Vicente Verdú. El País Sábado 6 marzo 1999
Varios de los educadores veteranos y más conscientes se han hartado ya. José Antonio Marina escribió El misterio de la voluntad perdida, Fernando Savater publicó hace poco su conminación directa: Despierta y lee; y ahora, esta semana, parece en castellano Ten coraje, de Francesco Alberoni. Porque estos tres personajes no se parecen entre sí, gana mayor valor su demanda de valores.

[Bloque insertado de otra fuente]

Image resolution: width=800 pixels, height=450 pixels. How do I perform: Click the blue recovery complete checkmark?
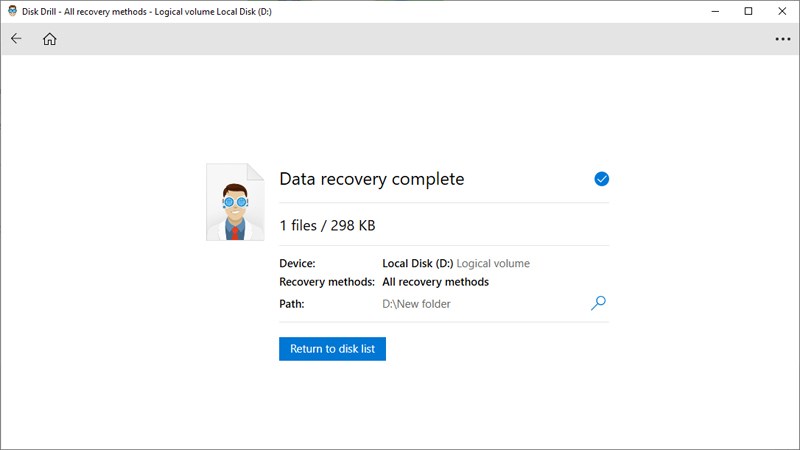coord(601,179)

Desde mediados de los años setenta, el muestrario ético de la modernidad entró en crisis, y cada vindicación de la voluntad, la disciplina, el entusiasmo, el esfuerzo o la constancia sonaban ya a monsergas. La vida, orientada por el consumo y la satisfacción inmediata, sería para gozarla aquí, enseguida y sin complejos. Otros profesores, como Lipovetsky, narraron cómo en los últimos tiempos se abrió un horizonte laxo donde podía contemplarse "el crepúsculo del deber".
No sólo el deber de servir a la patria pareció anacrónico, el deber para con los educadores, la pareja, el deber respecto al trabajo bien hecho o los estudios difíciles se rebajaron como un fastidioso lastre. Por el contrario, la ardorosa demanda de derechos decidió el clima, y, a ese calor, la arquitectura ética vio derretirse sus pilares. El todo vale en los asuntos del arte se correspondió con la compota del pensamiento débil, el placer sin aplazamiento se relacionaba con los "pelotazos", las ideologías sin aroma con los pestazos de la corrupción.
La reacción a esa informalidad no es raro que nazca entre formadores de la conciencia. Pero incluso en lo inconsciente, en la moda de las tallas estrechas, en la nueva raya impecable del pantalón Levi's, en los tejidos metálicos, en las formas más retro de los coches, en la estricta política económica, en la nueva escritura o el nuevo cine de precisión, en la proclama femenina, sola y singular, se constata el deseo de un nítido bastidor moral que devuelva claridad, peso y sentido a la tarea de tratar con uno mismo.